Provided text =>
────────────────────
This link can be attributed to the likelihood that bipolar sufferers may attempt to self-medicate their mood swings or cope with the emotional challenges that come with their disorder. Substance use — which can lead down the road to dependency and, ultimately, addiction — can exacerbate one’s symptoms and complicate efforts at treatment.
What Is Borderline Personality Disorder?
A borderline personality disorder is a mental illness characterized by a person’s inability to regulate and manage their emotions. The root of this personality disorder happens completely within the context of one’s relationships, according to the National Education Alliance for Borderline Personality Disorder (NEA BPD) — many relationships may be impacted, sometimes just one.
With bipolar disorder, one’s mood shifts are driven by manic and depressive episodes, but these swings are sustained for longer periods, and most importantly, they’re not reactive as those in people with borderline personality disorder, often easily triggered into inappropriate, aggressive behavior
Borderline personality order statistics show the personality disorder’s predominance in its effects on sufferers. According to the NEA BPD:
- Borderline personality disorder affects 1.6% of American adults (about 14 million people) at some point in their lifetimes
- Alzheimer’s disease patients are affected by borderline personality disorder nearly 50% more
- It affects nearly as many people as schizophrenia and bipolar disorder combined or 2.25%
- 20% of patients in psychiatric hospitals are diagnosed with borderline personality disorder
- The disorder also impacts 10% of those seeking outpatient mental health treatment
How did the term “borderline” originate for this disorder? The NEA BPD says that it was coined because the condition was deemed situated right on the borderline of psychosis and neurosis. This has garnered some very negative connotations over the years, so the education alliance stipulates that the disorder’s name is strictly a term for diagnosis and not meant to judge people with it.
What Are the Symptoms of Borderline Personality Disorder?
Borderline personality disorder plays a prominent role in how one perceives themselves and others and their behavior. Signs and symptoms of borderline personality can manifest themselves in various combinations and range in severity:
- Intense and unstable relationships: A common hallmark of people with borderline personality disorder is their tendency toward unpredictably changing their opinions of others in an abrupt, dramatic fashion — called splitting, this idealization of someone (thinking they are “the one”), then quickly devaluing them (convincing themselves the person is uncaring or has wronged them), characterizes a pattern of volatile emotions and intense, unstable relationships for people with borderline personality disorder.
- Fear of abandonment: Related to relationship instability, it’s common for a person with borderline personality disorder to feel discomfort in being alone, and they may respond to this neglect, even if this fear is only perceived, with anger or fear, often going to extreme, frantic lengths to avoid abandonment by another person. This may mean pushing the person away, stopping them from leaving or stalking behaviors to track their every move.
────────────────────
Supplied entries =>

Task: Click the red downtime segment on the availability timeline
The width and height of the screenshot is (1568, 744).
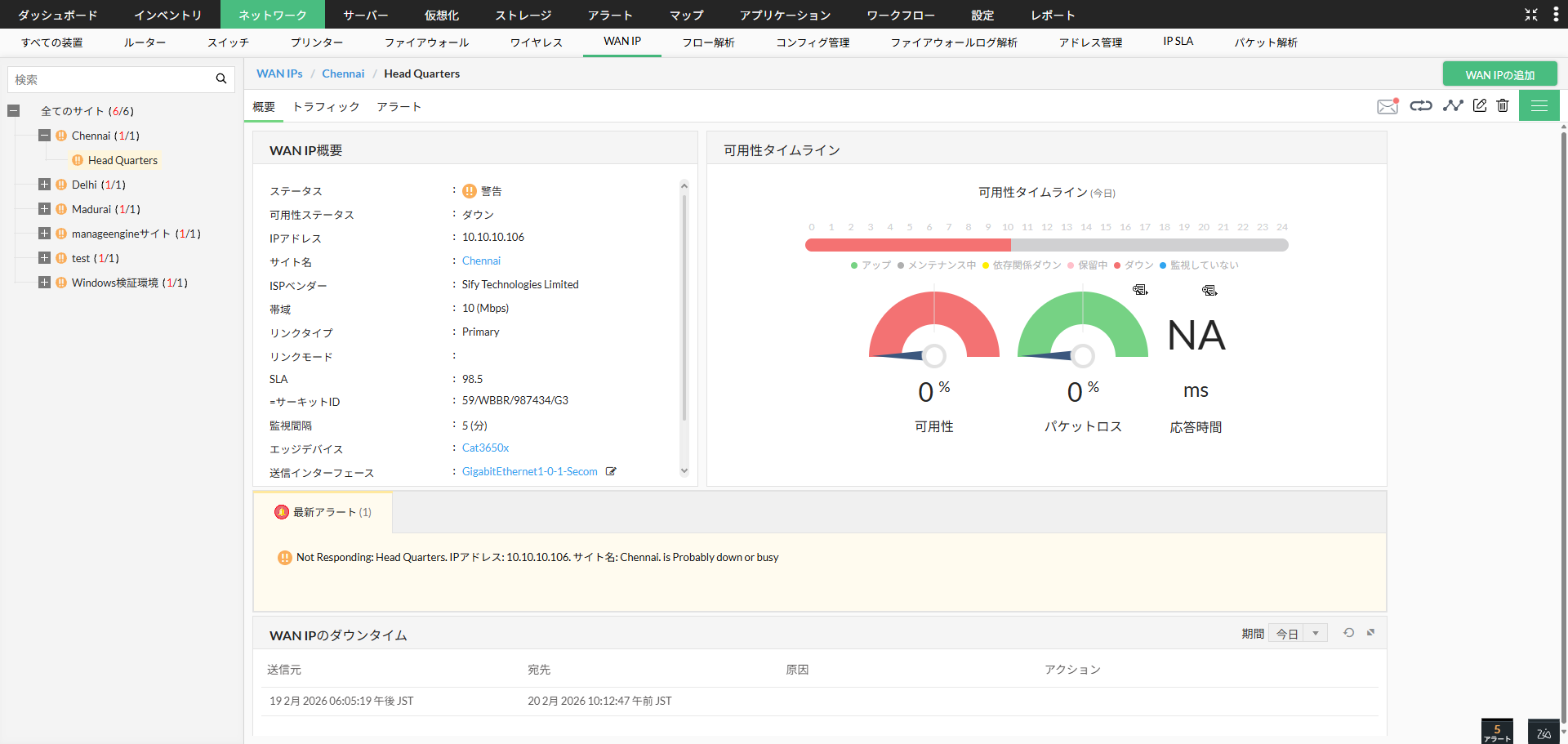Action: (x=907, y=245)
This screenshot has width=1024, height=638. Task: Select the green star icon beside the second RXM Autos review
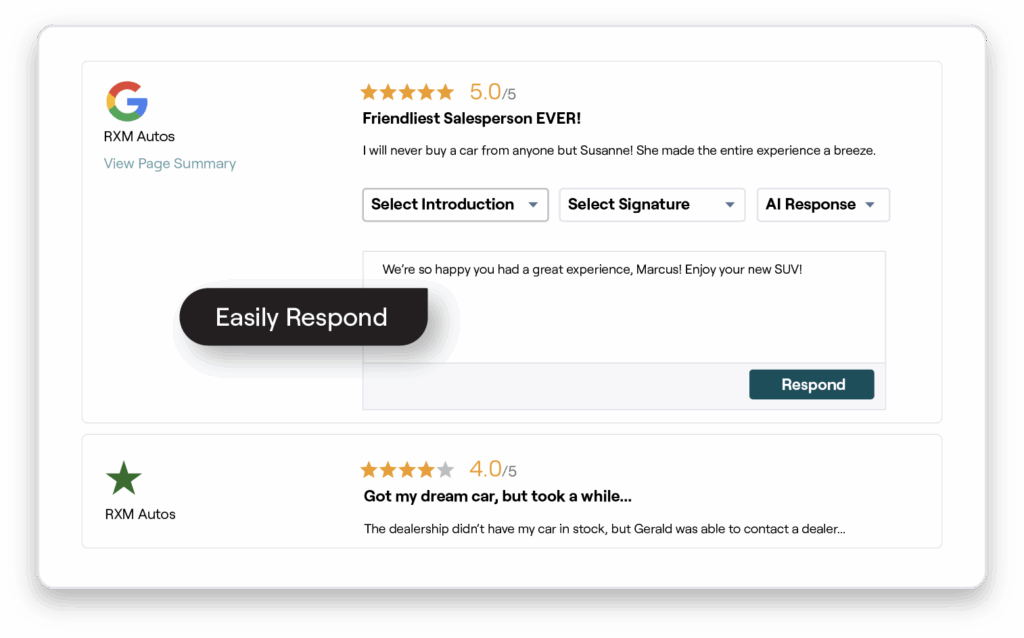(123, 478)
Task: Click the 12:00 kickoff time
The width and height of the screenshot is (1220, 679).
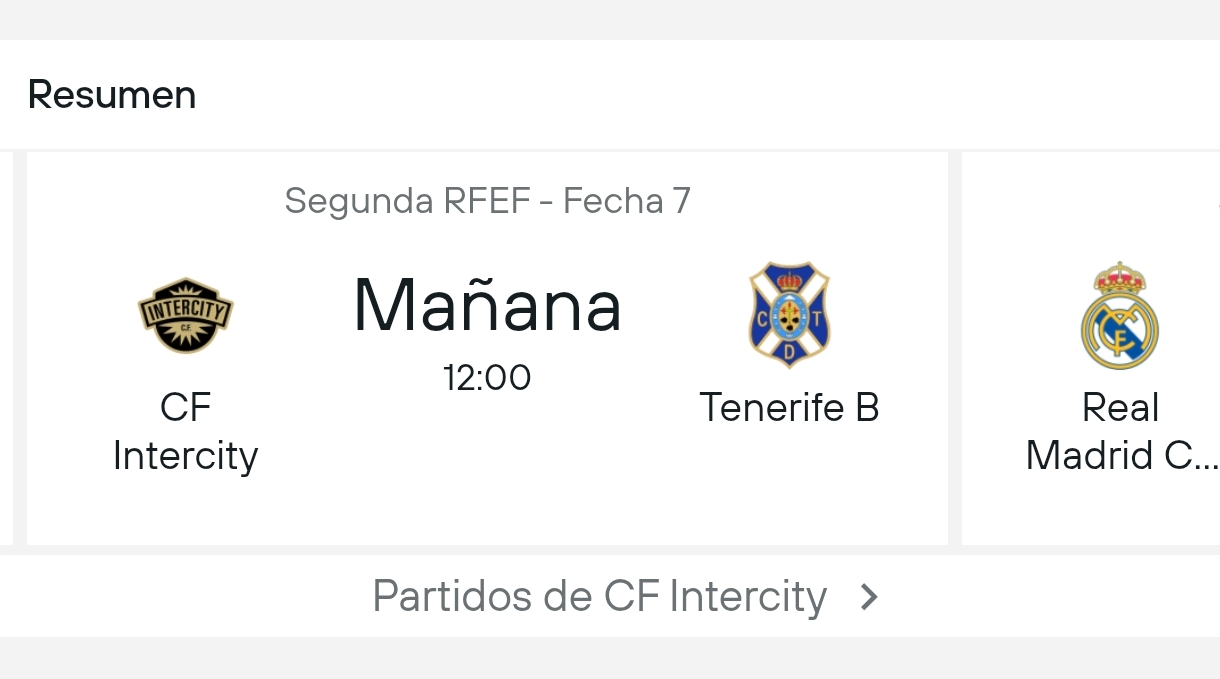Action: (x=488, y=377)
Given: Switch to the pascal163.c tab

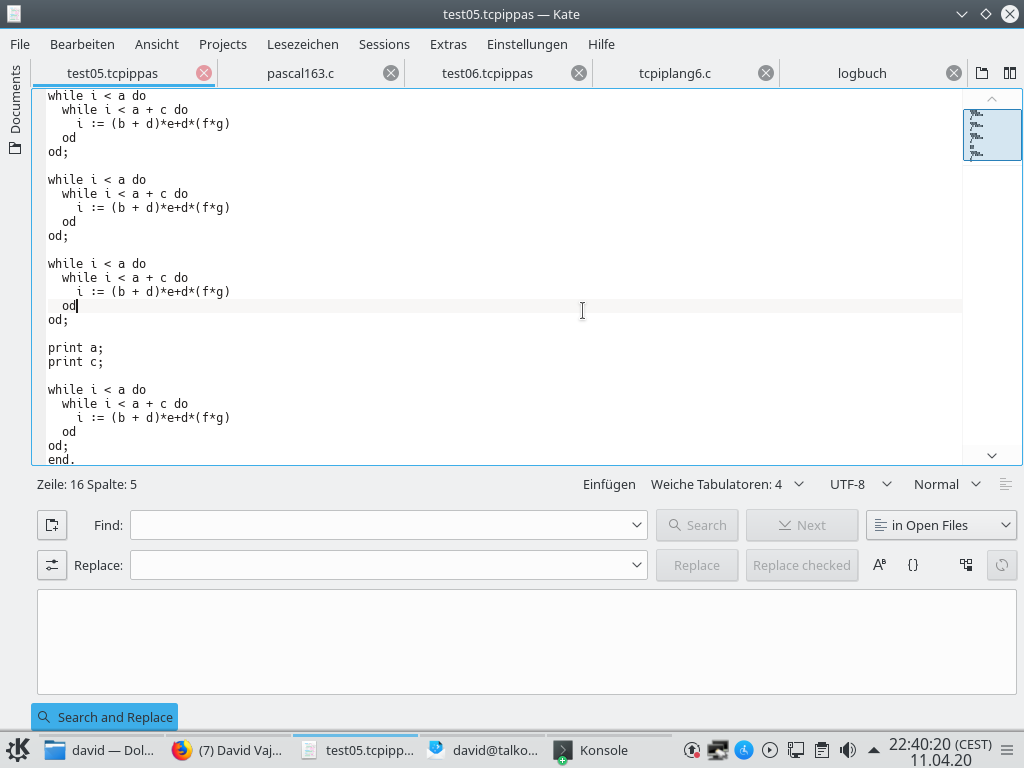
────────────────────
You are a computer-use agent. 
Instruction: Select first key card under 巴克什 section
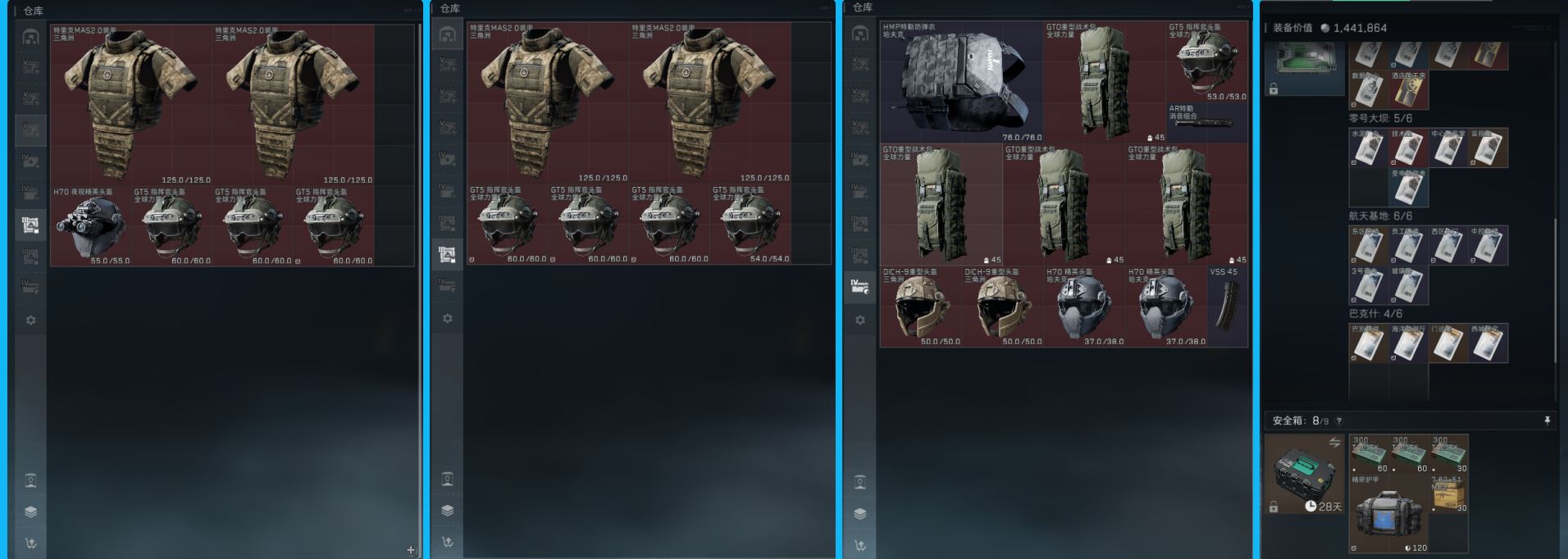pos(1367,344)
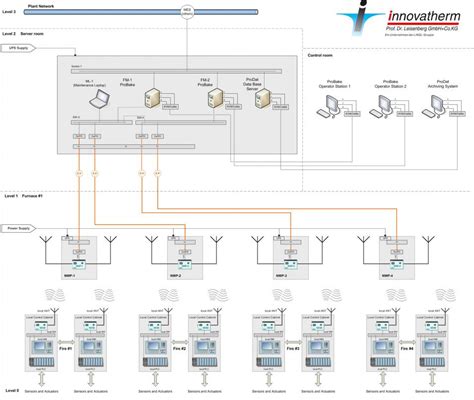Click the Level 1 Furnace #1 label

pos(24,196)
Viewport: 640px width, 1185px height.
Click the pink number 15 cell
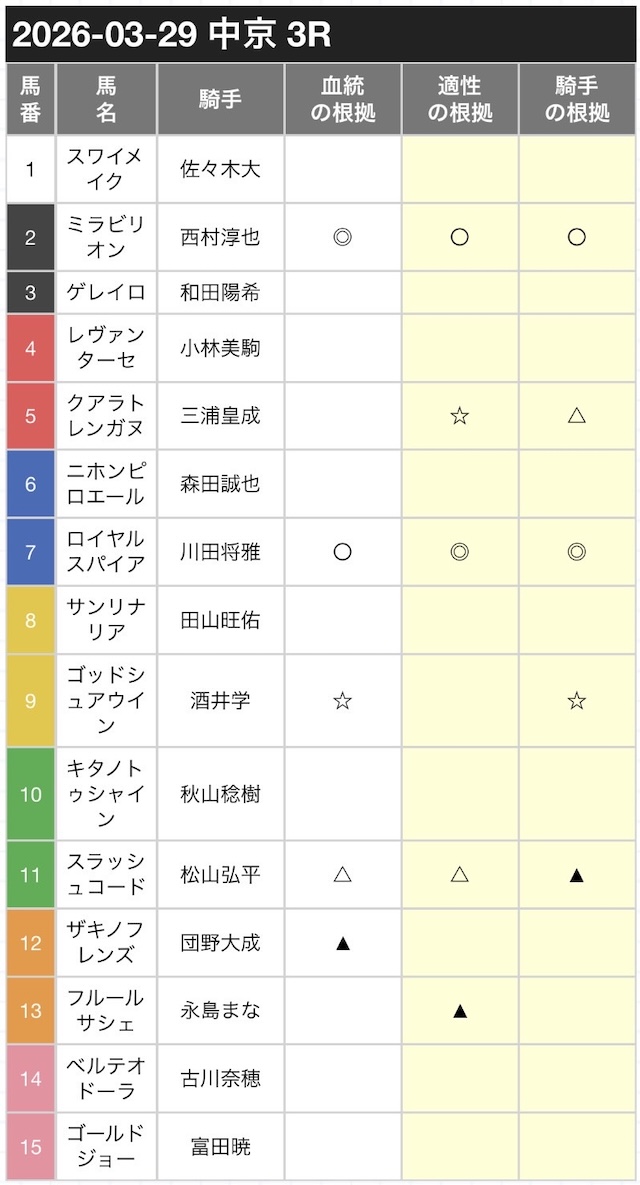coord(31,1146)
────────────────────
Your goal => Resume the text on borderline personality disorder, picking up right after its last sentence. The records play no part in what is asked here.

Written reply =>
- An unstable self-image: It’s not uncommon for people with borderline personality disorder to also have a distorted or constantly shifting sense of self. They may feel shameful or guilty about themselves or feel they don’t really exist, which can compel them to carry out destructive or unpredictable behaviors, perhaps in an attempt to punish themselves, like abruptly changing their image, goals, opinions, or social circle, or quitting a job or sabotaging a relationship.
- Self-harm or suicidal ideation: An unhealthy self-image may lead one with borderline personality disorder to physically harm themselves or think about or attempt suicide. These actions are believed to be triggered by real or perceived rejection, abandonment, or disappointment in a significant other or romantic partner.
- Impulsive behaviors: Engaging in highly risky and self-destructive behaviors, such as substance abuse, reckless driving, binge eating, excessive spending, unsafe and/or promiscuous sexual activity, and self-harm are other common symptoms.
- Intense emotional reactions: Rapid, extreme mood swings are part and parcel of borderline personality disorder. Severe emotional dysregulation — uncontrollable, inappropriate, and intense fits of anger (and difficulty calming down after emotional upset), plus fear, anxiety, hatred, but even happy, positive emotions like love — typify the highs and lows shared by borderline personality and bipolar disorders.
- Transient, stress-related paranoid ideation or severe dissociative symptoms: According to the Mayo Clinic, these periods of loss of contact with reality may last anywhere from a few minutes to a few hours.
How Is Borderline Personality Disorder Treated?
Though it’s proven challenging to treat, the most effective personality disorder treatment for borderline personality disorder is psychotherapy.
Dialectical behavior therapy (DBT) is considered the gold standard treatment for borderline personality disorder and, in fact, was developed specifically for people suffering from it. DBT focuses on becoming mindful and accepting of the reality of one’s life, plus teaching to develop skills in emotional regulation, improving interpersonal relationships, and curbing behaviors destructive to the self and to others.
CBT has also proven effective in treating borderline personality disorder because, much like DBT, it compels patients to obtain a better, clearer understanding of their behaviors and the root of them, and how to take the tangible steps to unlearn negative behaviors and develop new ones.
Some medications may also be used to address specific or co-occurring symptoms, such as depression, anxiety, impulsivity, or mood swings, but medication alone is not considered an effective main treatment for borderline personality disorder.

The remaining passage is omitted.